Another five hour bus journey from Fez, through green hills and wooded mountains brought me to Tetouan, a town mostly visited by tourists for the nearby beaches as far as I can tell. I’d not been able to identify any hostels here online so decided to turn up and trust to luck, going for a pricier hotel if necessary. I’d remembered the approximate layout of the area close to the medina and could tell which way I needed to go (up hill unfortunately) from the bus station. I looked along nearby streets and saw a couple of scummy looking buildings with a hotel sign. I went into one and enquired about the price – about £4.50. I asked to see the room, which was cell-like and lit by a bare light bulb, but nothing visibly scuttled when the light was switched on, so I decided to go for it.
I went for a wander around town, saw a bit of the medina, got a little lost, found my way out again and then ducked into a cafe for tea to avoid a demonstration. The Foreign Office advice is to keep away from any trouble so I do, even though the demonstrations I’ve seen here are, I’m told, young people complaining about lack of jobs, rather than political reform or objecting to wider world issues.

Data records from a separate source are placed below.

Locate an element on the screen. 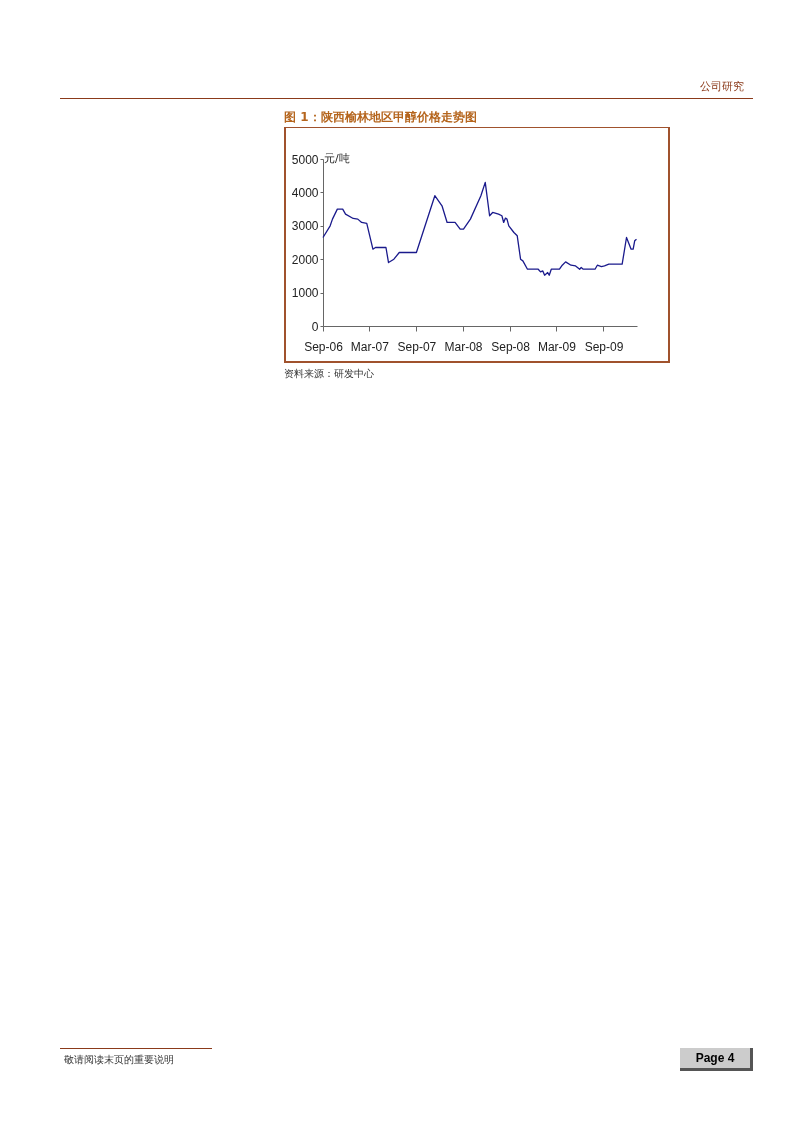 The width and height of the screenshot is (794, 1123). x-tick-label: Sep-07 is located at coordinates (417, 346).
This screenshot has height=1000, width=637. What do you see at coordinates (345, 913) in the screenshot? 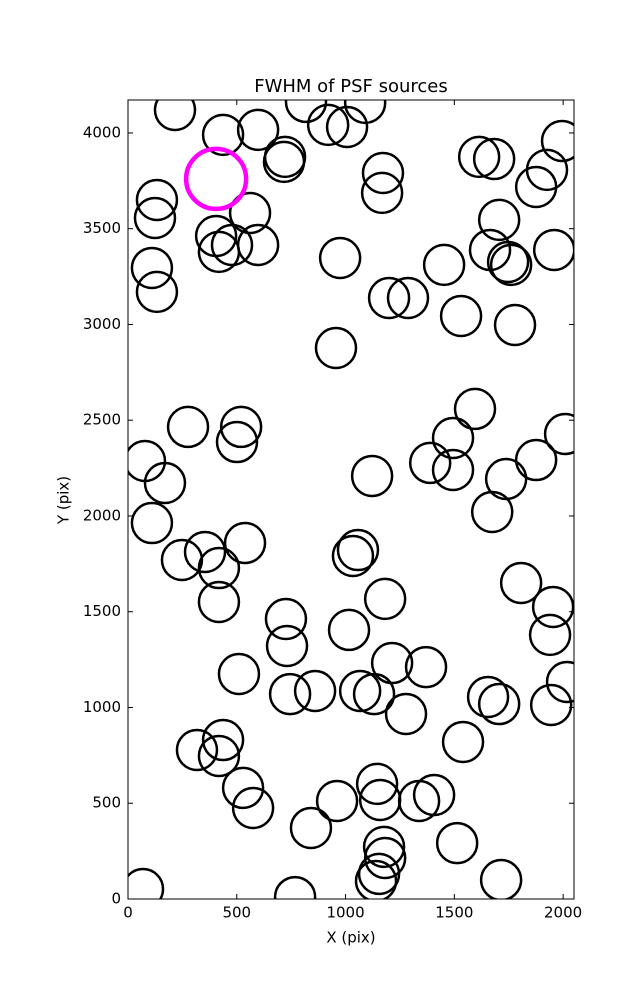
I see `x-tick-label: 1000` at bounding box center [345, 913].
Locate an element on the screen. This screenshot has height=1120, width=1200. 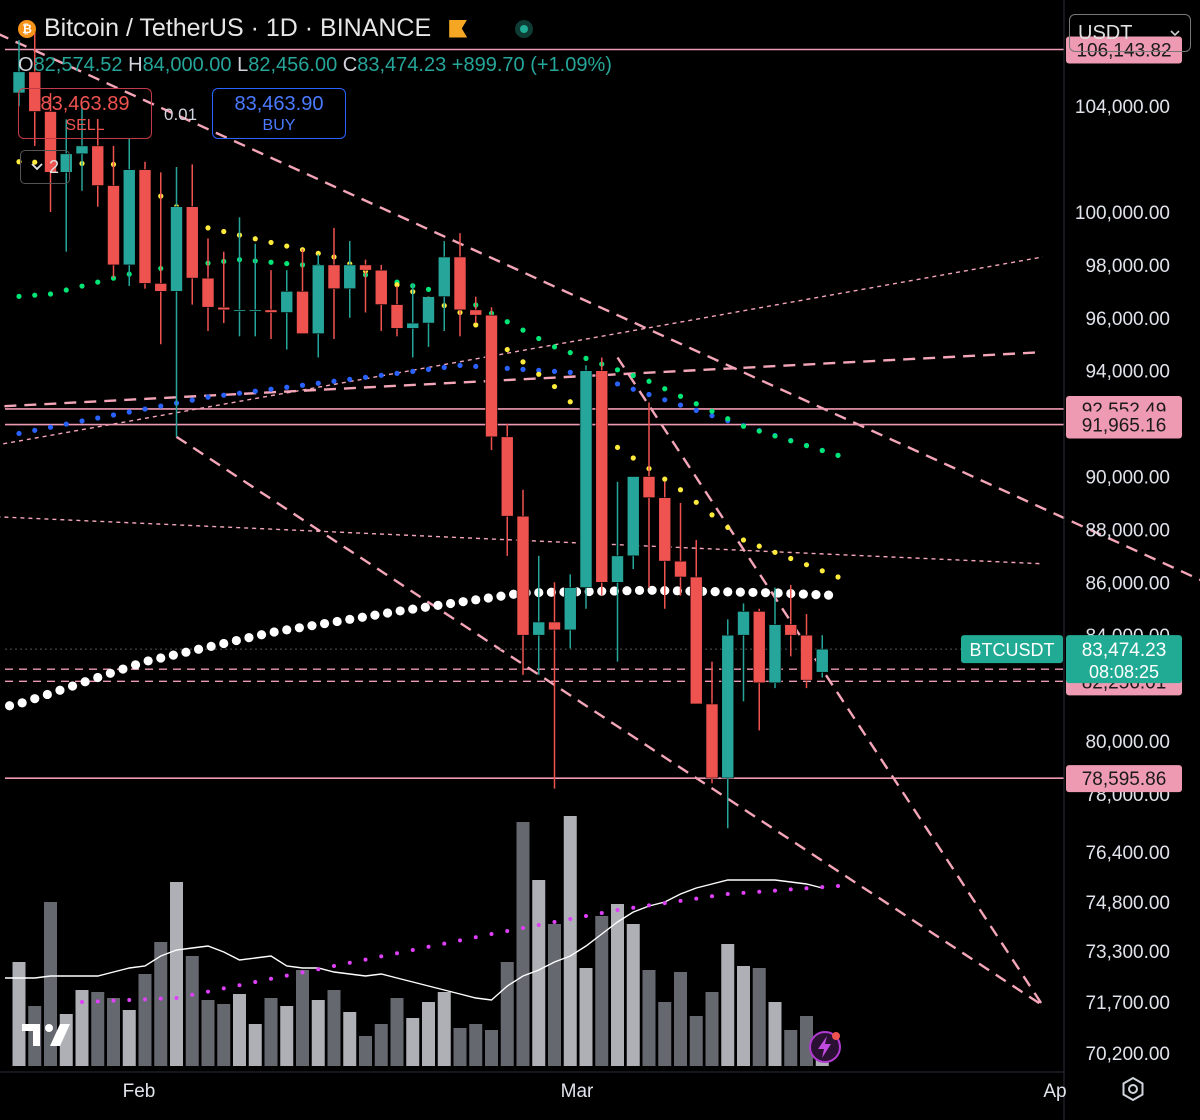
sell-button: 83,463.89 SELL is located at coordinates (85, 114).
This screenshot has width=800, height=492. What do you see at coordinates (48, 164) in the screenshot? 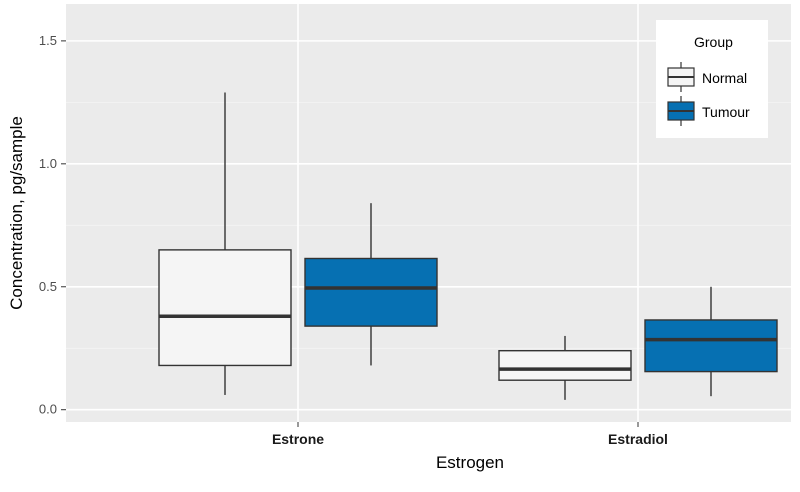
I see `y-tick-label: 1.0` at bounding box center [48, 164].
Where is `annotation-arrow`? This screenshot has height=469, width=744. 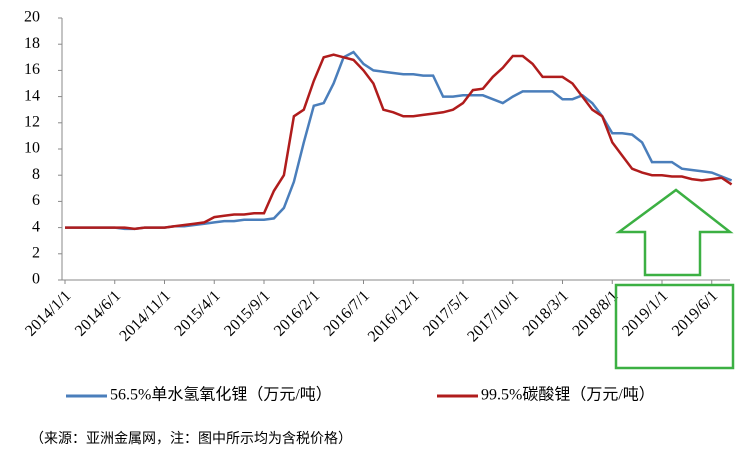 annotation-arrow is located at coordinates (674, 232).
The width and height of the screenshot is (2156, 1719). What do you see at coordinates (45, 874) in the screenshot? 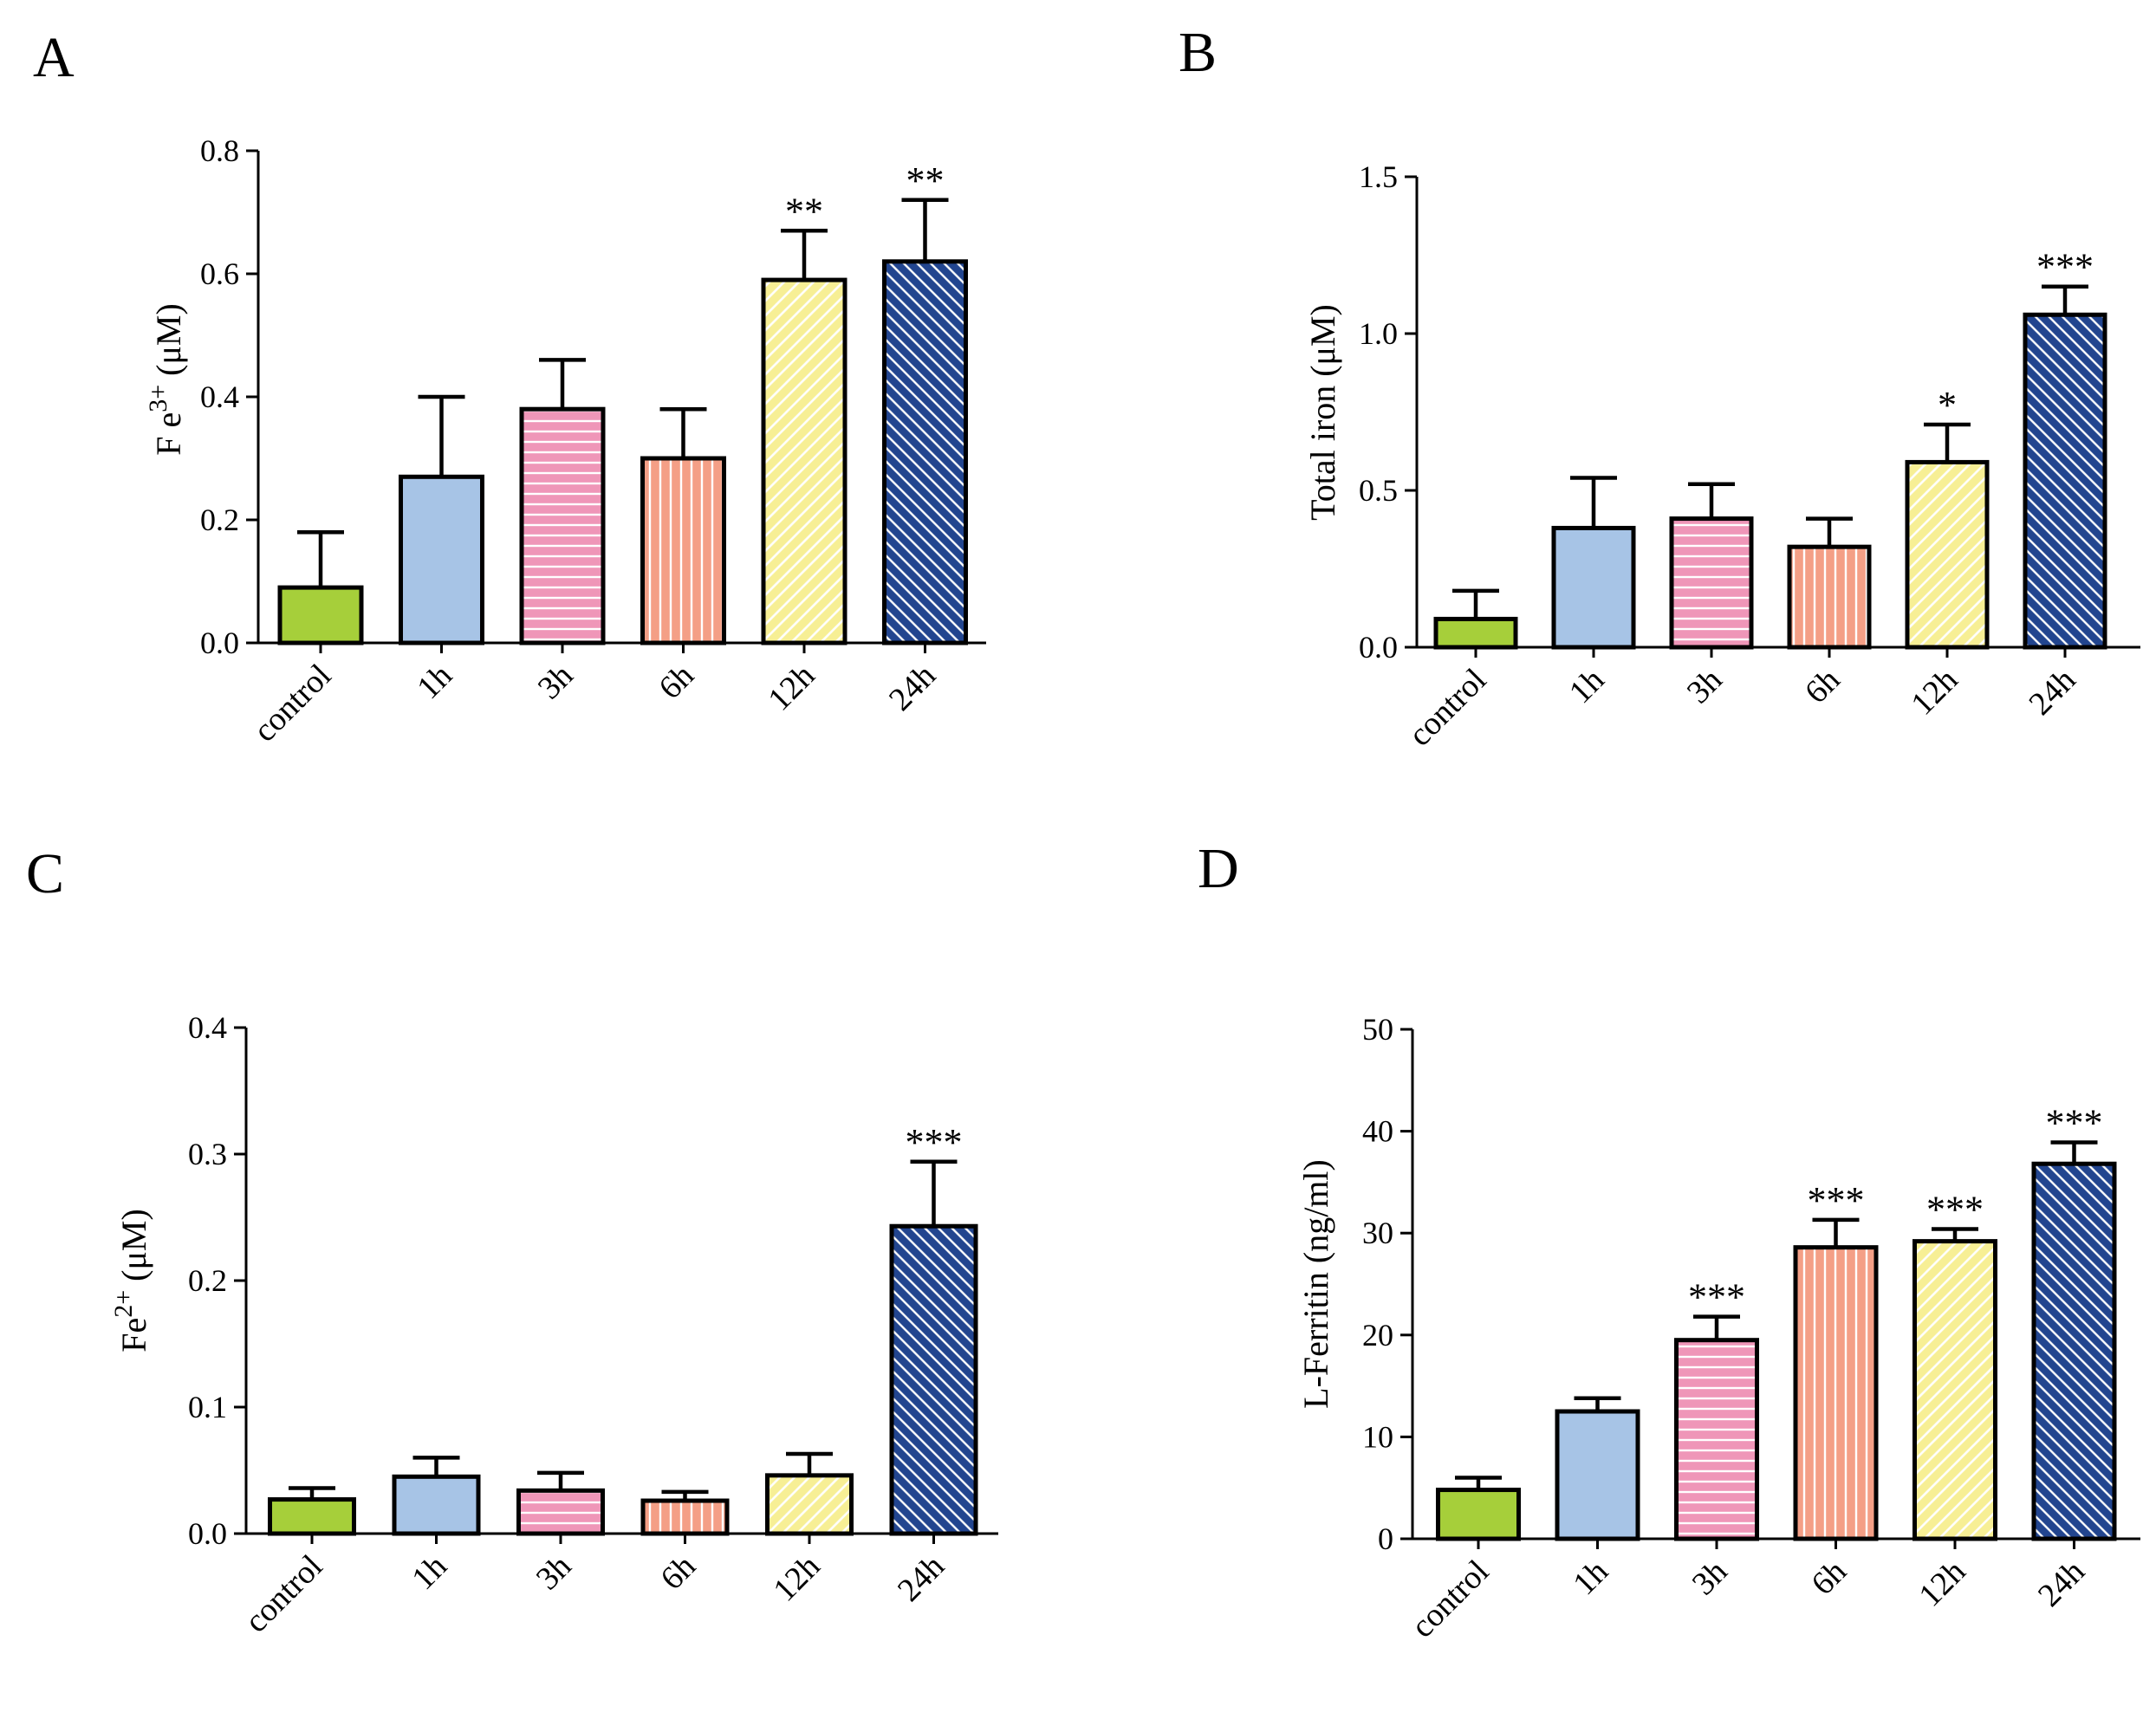
I see `panel-letter: C` at bounding box center [45, 874].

I was concerned that, not staying anywhere with wifi and not having had the sense to swot up in Fez, I might be missing a key part of the heritage site. So I found a tiny cyber cafe (not an actual cafe though – just computers for 5 Dirham an hour, about 45p) to check the UN website. The keyboard was dual arabic and roman but was not a completely QUERTY layout – some letters were in slightly different places, I couldn’t find some punctuation and had to ask for help for the @ symbol. I’m glad I checked – it turned out that the fortifying walls I’d seen early by street market were facing the opposite way to my assumptions – that is I was outside them rather than inside. As my bus to Tangier wasn’t until 2.45pm the next day, I still had time to see what I’d missed.